Снится – снова я мальчик, и снова любовник,
И овраг, и бурьян,
И в бурьяне – колючий шиповник,
И вечерний туман.

Сквозь цветы, и листы, и колючие ветки, я знаю,
Старый дом глянет в сердце мое,
Глянет небо опять, розовея от краю до краю,
И окошко твое.

Этот голос – он твой, и его непонятному звуку
Жизнь и горе отдам,
Хоть во сне твою прежнюю милую руку
Прижимая к губам.

"Приближается звук. И, покорна щемящему звуку…"

Бросающаяся в глаза "неправильность", "разнобой" четных строк этого стихотворения, то предельно кратких ("Не дыша"), то вдруг удлиняющихся, замечательно передает взволнованность и боль этого – поистине – сновидения, счастливое и горестное "сердцебиение" дорогих воспоминаний.

Выразителен ритмический "пульс" и другого стихотворения:

Протекли за годами года,
И слепому и глупому мне
Лишь сегодня приснилось во сне,
Что она не любила меня никогда…

"Протекли за годами года…"

Последняя строка недаром трудно выговаривается: о таком ровно и спокойно не скажешь…

Но сколько же у "певца любви" иных стихов – о чудовищных метаморфозах, когда вместо настоящего чувства предстает лишь его кривляющаяся тень, торжествует "черная кровь" (примечательное название блоковского цикла) и между людьми и в их собственных душах разверзается "страшная пропасть"!

В стихотворении "Унижение" нагнетаются образы, казалось бы несовместимые с "нормальными" буднями публичного дома, но беспощадно обнажающие всю губительность, бесчеловечность, кощунственность происходящего: эшафот, шествие на казнь, искаженные мукой черты на иконе…

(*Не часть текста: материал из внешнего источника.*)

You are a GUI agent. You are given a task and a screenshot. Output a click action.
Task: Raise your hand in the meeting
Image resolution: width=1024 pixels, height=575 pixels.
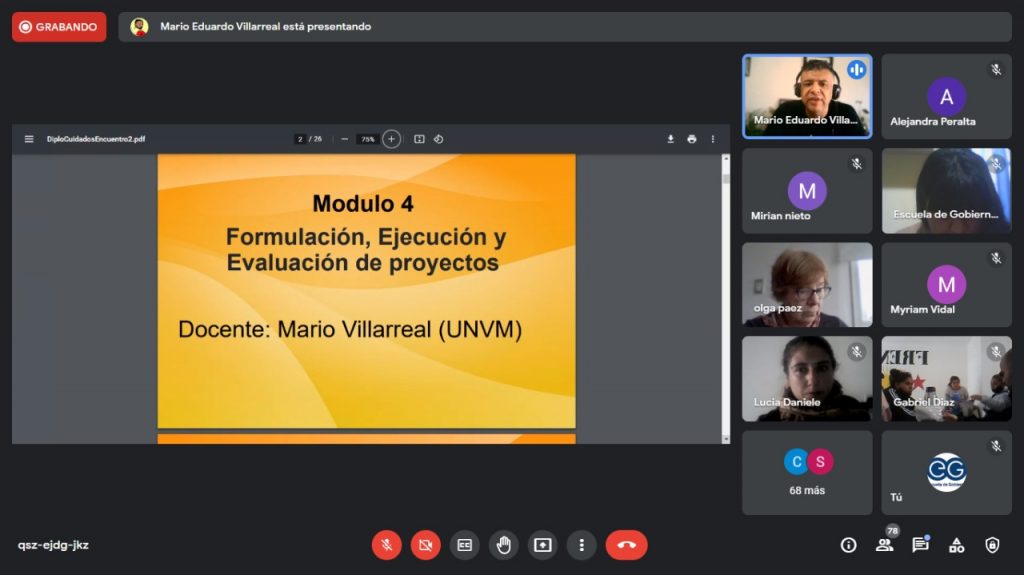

Замечательна "оркестровка" стихотворения: с первых строк возникает особая нота – напряженный, несмолкающий звук ("Желтый Зимний Закат За окном… на каЗнь осужденных поведут на Закате таком"), пронизывающий буквально все строфы и порой достигающий чрезвычайного драматизма:

РаЗве дом этот – дом в самом деле?
РаЗве так суждено меж людьми?
… Только губы с Запекшейся кровью
На иконе твоей Золотой
(РаЗве это мы Звали любовью?)
Преломились беЗумной чертой…

Нет, если уж уподоблять Блока певцу, то лишь так, как это сделала Анна Ахматова, назвав его в одном стихотворении "трагическим тенором эпохи". Не традиционным слащавым "душкой-тенором", как поясняла она сама, а совершенно иным, необычным – с голосом, полным глубокого драматизма, и "страшным, дымным лицом" (эти слова из другого произведения Ахматовой перекликаются с собственными строками поэта о "кровавом отсвете в лицах").

Блок не только магнетически притягивал современников красотой и музыкальностью стиха ("Незнакомку" твердили наизусть самые разные люди), но и потрясал бесстрашной искренностью, высокой "шиллеровской" человечностью и совестливостью.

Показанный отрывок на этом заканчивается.